**** Document passage ****
/massive

Tools and Modeling Code for the MASSIVE dataset

Primary LanguagePythonOtherNOASSERTION

MASSIVE

News

  • 30 Jun 2022: (CFP) Paper submissions for Massively Multilingual NLU 2022, a workshop at EMNLP 2022, are now being accepted. MASSIVE is the shared task for the workshop.
  • 22 Jun 2022: We updated the evaluation code to fix bugs identified by @yichaopku and @bozheng-hit (Issues 13 and 21, PRs 14 and 22). Please pull commit 3932705 or later to use the remedied evaluation code. The baseline results on the leaderboard have been updated, as well as the preprint paper on arXiv.
  • 20 Apr 2022: Launch and release of the MASSIVE dataset, this repo, the MASSIVE paper, the leaderboard, and the Massively Multilingual NLU 2022 workshop and competition.

Quick Links

Introduction

MASSIVE is a parallel dataset of > 1M utterances across 51 languages with annotations for the Natural Language Understanding tasks of intent prediction and slot annotation. Utterances span 60 intents and include 55 slot types. MASSIVE was created by localizing the SLURP dataset, composed of general Intelligent Voice Assistant single-shot interactions.

Accessing and Processing the Data

The dataset can be downloaded here.

$ curl https://amazon-massive-nlu-dataset.s3.amazonaws.com/amazon-massive-dataset-1.0.tar.gz --output amazon-massive-dataset-1.0.tar.gz
$ tar -xzvf amazon-massive-dataset-1.0.tar.gz
$ tree 1.0
1.0
├── LICENSE
└── data
    ├── af-ZA.jsonl
    ├── am-ET.jsonl
    ├── ar-SA.jsonl
    ...

The dataset is organized into files of JSON lines. Each locale (according to ISO-639-1 and ISO-3166 conventions) has its own file containing all dataset partitions. An example JSON line for de-DE has the following:

{
  "id": "0",
  "locale": "de-DE",
  "partition": "test",
  "scenario": "alarm",
  "intent": "alarm_set",
  "utt": "weck mich diese woche um fünf uhr morgens auf",
  "annot_utt": "weck mich [date : diese woche] um [time : fünf uhr morgens] auf",
  "worker_id": "8",
  "slot_method": [
    {
      "slot": "time",
      "method": "translation"
    },
    {
      "slot": "date",
      "method": "translation"
    }
  ],
  "judgments": [
    {
      "worker_id": "32",
      "intent_score": 1,
      "slots_score": 0,
      "grammar_score": 4,
      "spelling_score": 2,
      "language_identification": "target"
    },
    {
      "worker_id": "8",
      "intent_score": 1,
      "slots_score": 1,
      "grammar_score": 4,
      "spelling_score": 2,
      "language_identification": "target"
****
■ Required work:
1) Return the portion of the MASSIVE dataset page from "Primary LanguagePythonOtherNOASSERTION" up to and including "for the workshop.", word for word.
2) According to the MASSIVE dataset page, which dataset was localized to create MASSIVE?
**** Extracted entries ****
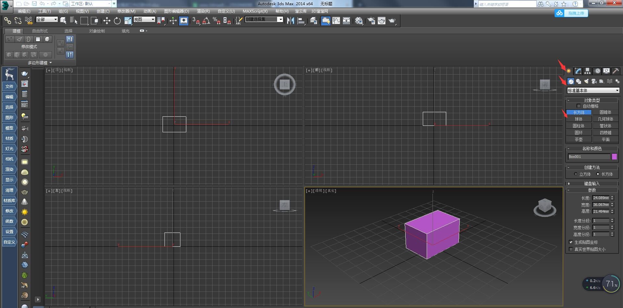
Task: Click the 圆柱体 primitive button
Action: tap(579, 125)
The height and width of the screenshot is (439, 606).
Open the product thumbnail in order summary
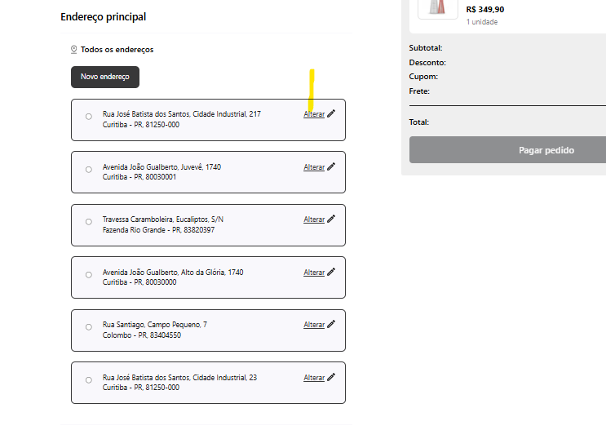438,7
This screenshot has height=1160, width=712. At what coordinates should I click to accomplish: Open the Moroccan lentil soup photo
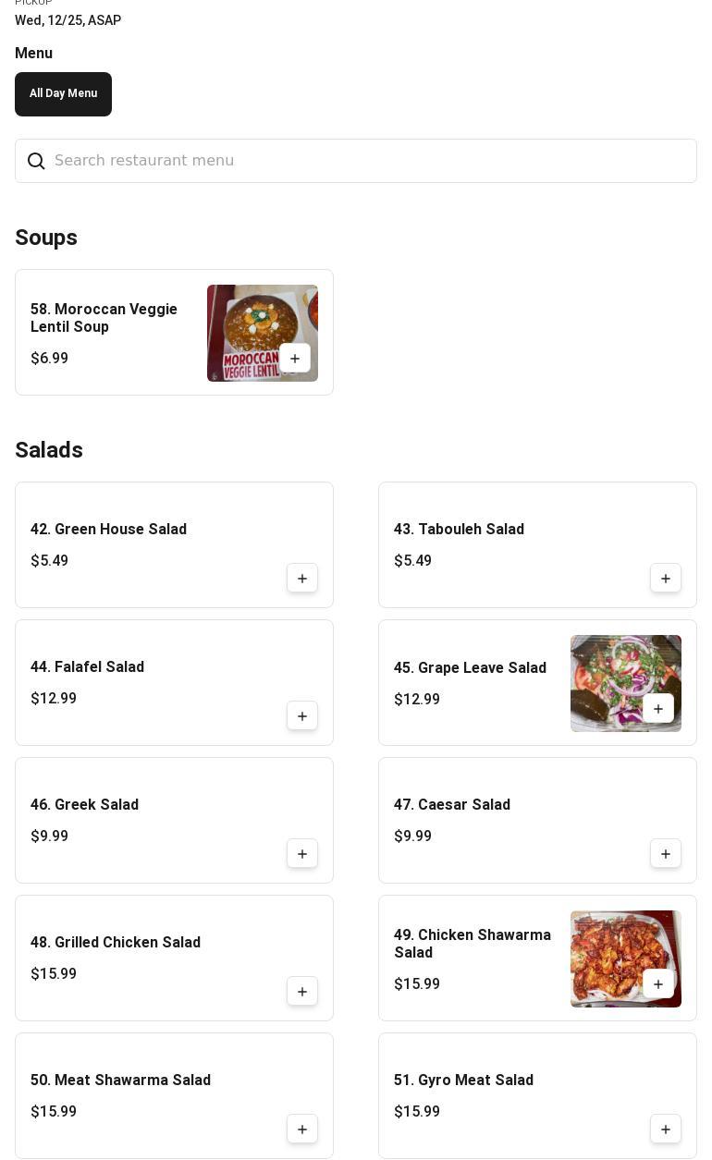(x=263, y=333)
****
■ Full answers:
1)
Primary LanguagePythonOtherNOASSERTION

MASSIVE

News

  • 30 Jun 2022: (CFP) Paper submissions for Massively Multilingual NLU 2022, a workshop at EMNLP 2022, are now being accepted. MASSIVE is the shared task for the workshop.

2) The SLURP dataset